I was always strangely adverse to Disney Channel movies and shows as a kid. Some false sense of superiority, I suppose. After all, I had moved on to sophisticated adult fare like Click and You Me and Dupree when High School Musical first came out and took the world by storm. I’d cringe whenever one of my friends would start singing We’re All In This Together, wondering what the hell all the girls I liked saw in this Zack Efron guy anyway. I missed this entire cultural sensation, stripping a huge piece of my millennial nostalgia away. However, with this Friday’s release of Baywatch, Efron’s latest raunchy comedy, I’ve decided that it’s time to get my head in the game.
Thus, we begin my journey into the High School Musical trilogy with the one that started it all. I won’t even front, I enjoyed this silly thing a lot more than I expected too.
On paper, this is a rather bland story. Vanilla basketball boy meets shy math girl, they sing together, they fall in love. Blah Blah Blah. However, there’s actually a very charming amount of self-awareness here, with the film incorporating its cliched structure into the world it creates. East High is a strange place, borderline dystopian really. Every student has one thing that they can do and to break out of that is utter blasphemy. The sheer idea that basketball star Troy Bolton (Efron) would even consider auditioning for a musical is borderline blasphemous, sending the whole campus into a rumor fueled rage. I almost feel like Stick To The Status Quo isn’t just a spontaneous song and dance number, but East High’s fight song. Everybody here sticks to the stuff they know, save the whole “coming into your own” thing for college.

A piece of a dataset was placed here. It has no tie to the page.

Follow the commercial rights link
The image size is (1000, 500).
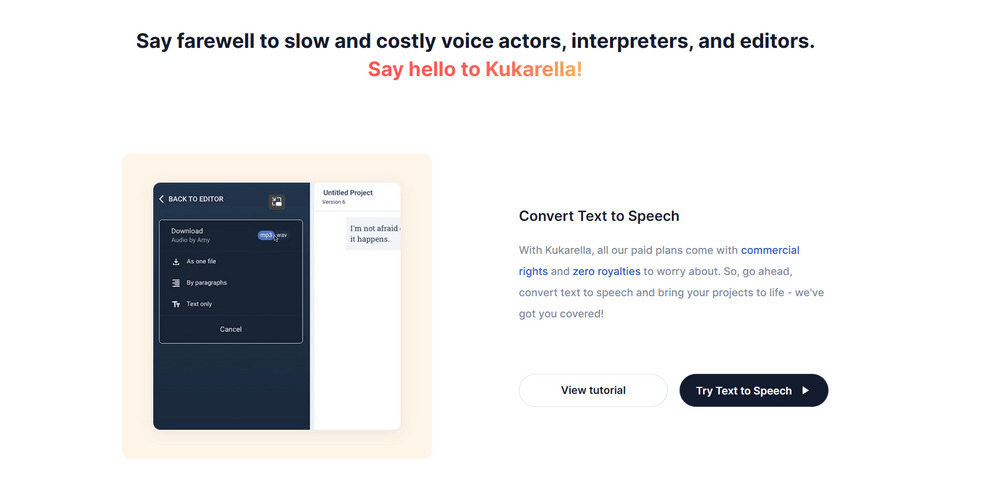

Troy might be the dopiest human male to ever walk the earth. He’s the captain of the basketball team because his dad is the coach. His “secret” hideout is on a rooftop atrium that’s in perfectly plain view. Hell, he even has two different singing voices. Seriously, whoever thought that Drew Seeley’s voice sounded right coming out of Efron’s mouth must have ears from another planet. Whenever Troy is singing, it’s like watching an American dub of a foreign film. All of this goofiness is perfectly matched with Gabriella (Vanessa Hudgens), who I’m fairly certain does not have a single personality trait beyond occasionally scanning math equations. Of course, these two fall in love. What else are they going to do?

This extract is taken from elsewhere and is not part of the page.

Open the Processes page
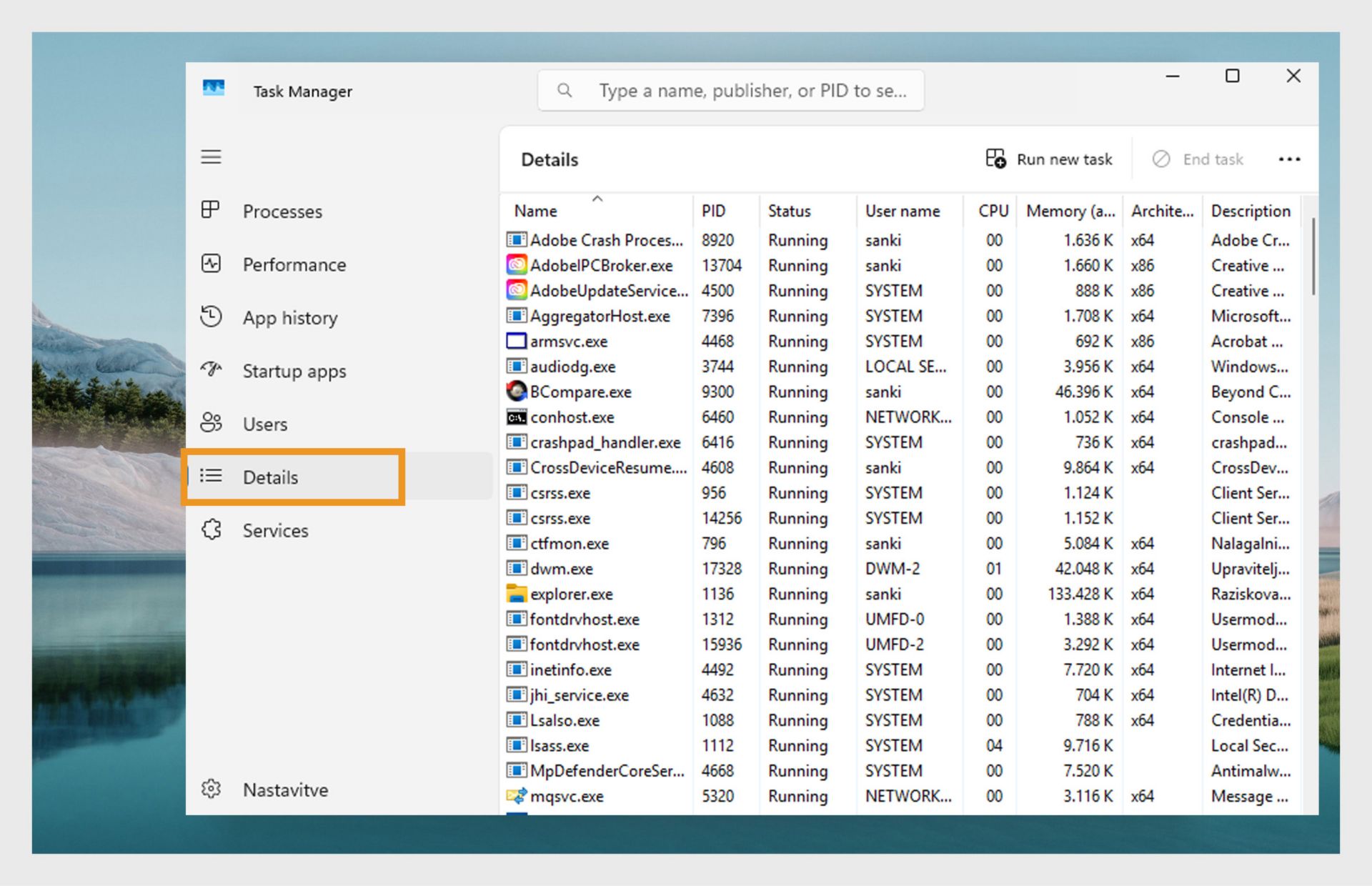Image resolution: width=1372 pixels, height=886 pixels. point(282,211)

I really need to meet whoever raised Sharpay and Ryan Evans (Ashley Tisdale and Lucas Grabeel). These two aren’t just overzealous theater kids, they’re basically pod people straight out of Stepford. They’re also quite a bit more talented than Troy and Gabriella, and truth be known, they probably should’ve gotten the roles. Meanwhile, I’m pretty sure that Chad (Corbin Bleu) has been brainwashed to believe that basketball is the only occupation a person can have on planet earth. You know that friend who can only talk about one thing and can navigate any other topic back to it, that’s Chad-y boy. Help me out next time, Chad. I want to know you.
Meanwhile, somebody needs to keep an eye on poor Zeke (Chris Warren). This poor kid just gets punked out throughout this entire movie. During Stick To The Status Quo, he reveals that he’s secretly become a baker and has perfected creme brulee, which absolutely nobody wants. Then, a mere ten minutes later, he’s literally told to evaporate by Sharpay just for asking her out. God forbid somebody gives Zeke a chance, I bet he’s a great cook. Hopefully, there is #justiceforzeke in the sequels.

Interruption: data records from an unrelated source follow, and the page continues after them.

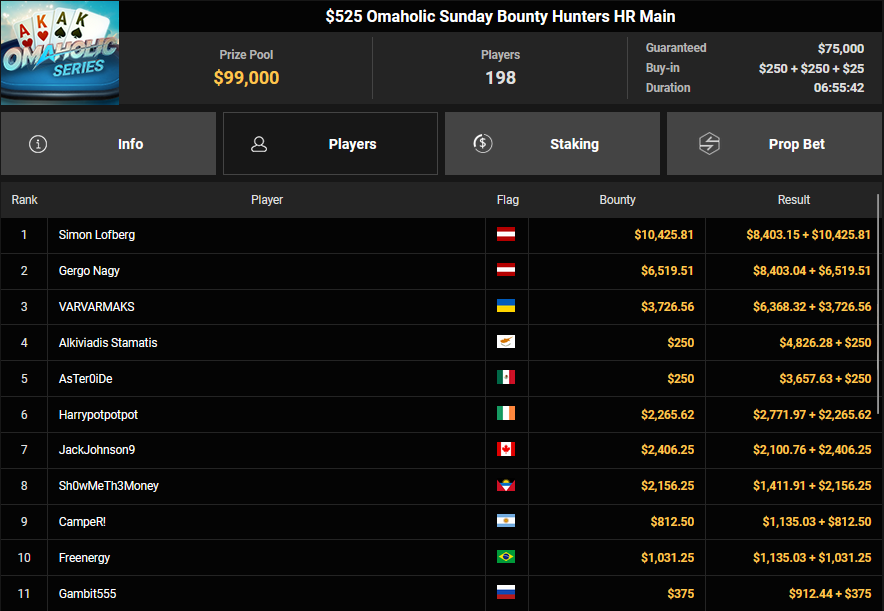Click the dollar coin Staking icon
The image size is (884, 611).
pos(482,144)
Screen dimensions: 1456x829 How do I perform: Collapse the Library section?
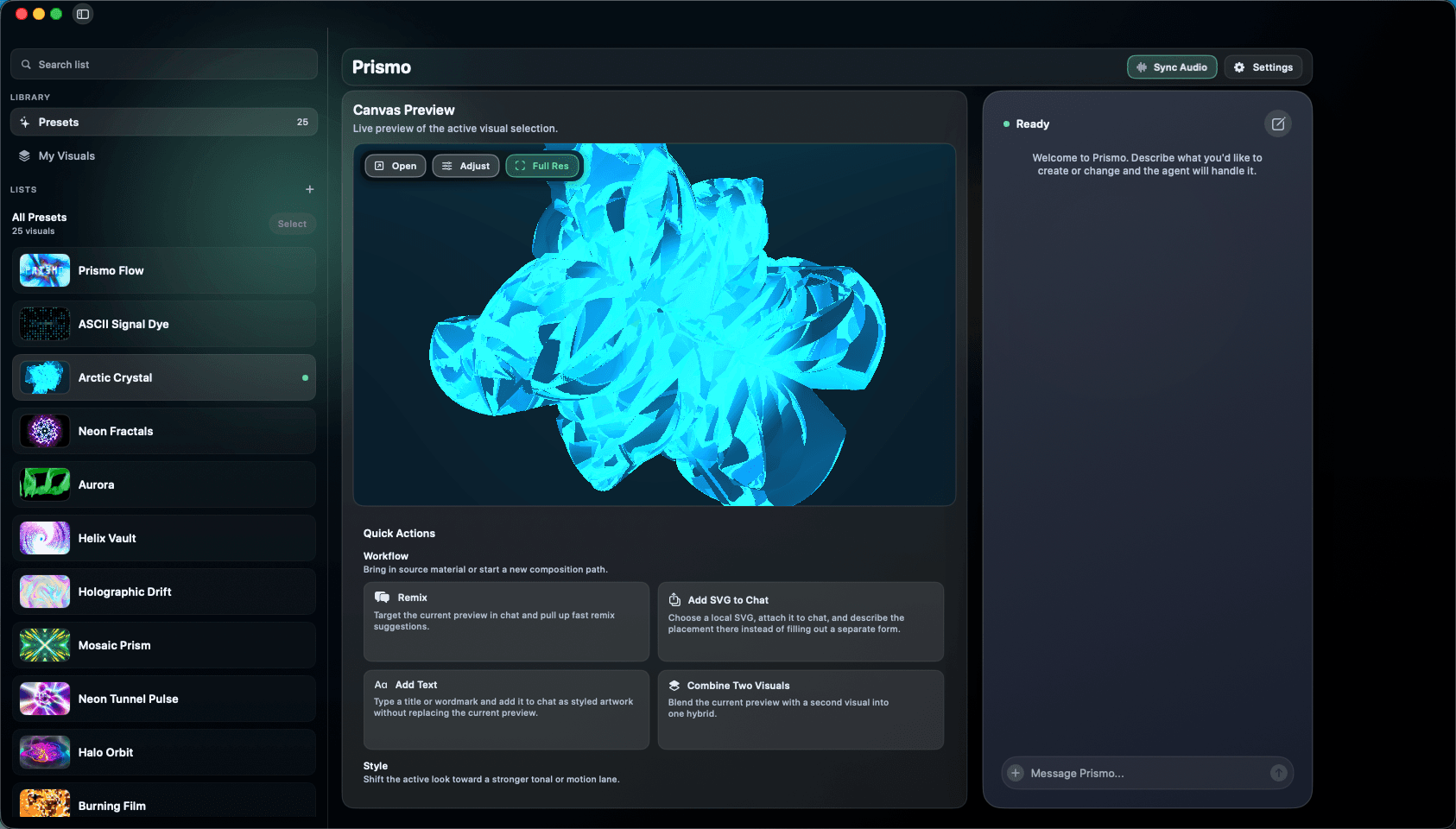click(30, 97)
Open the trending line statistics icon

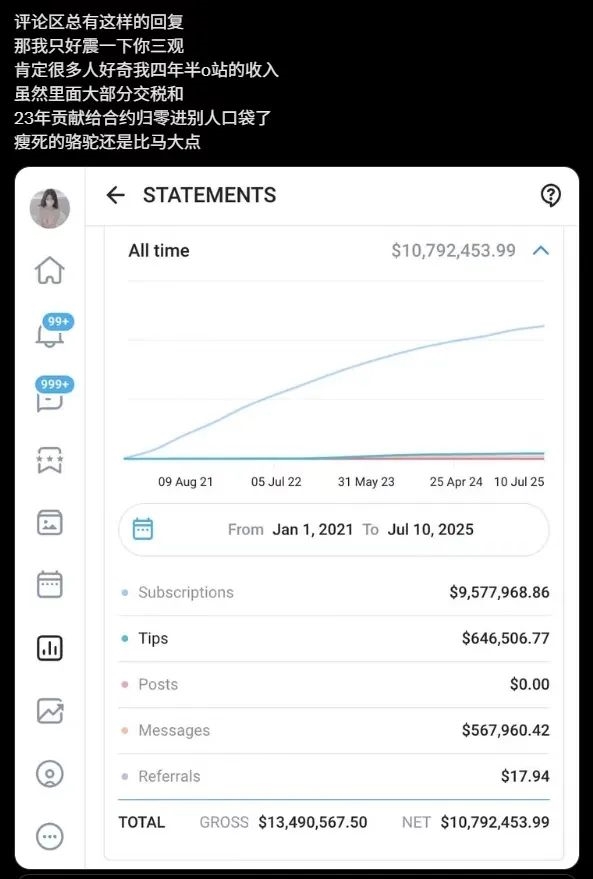coord(50,711)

The production value here goes from surprisingly well executed to hilariously awkward on a dime. I was actually rather impressed with the execution of Stick to the Status Quo and We’re All In This Together. They feel big like they were numbers out of Grease or something. However, then we have Get Your Head In The Game, which I’m convinced was choreographed on the day. It’s clear that whoever they have as the basketball team extras are not dancers, so they’re just jogging around awkwardly while Troy’s secret singing voice is belting. There are also scenes that don’t start or end right, particularly one moment in which the entire sequence is just Troy and Gabriella locking eyes and bobbing their bodies around to music that I’m pretty sure isn’t playing. My suspicion is that the sequels have more money behind them, which will perhaps lead to some more consistent numbers. Breaking Free is just a flat out solid song though, no joke.
I would never defend High School Musical as a good film but even as an adult, I had a lot of fun with it. It’s just so unapologetically earnest that it’s hard not to get wrapped up in the silliness and enjoy just how absurd it is. I’ve been told that the second one is absolutely bonkers, and I won’t lie, I’m so ready.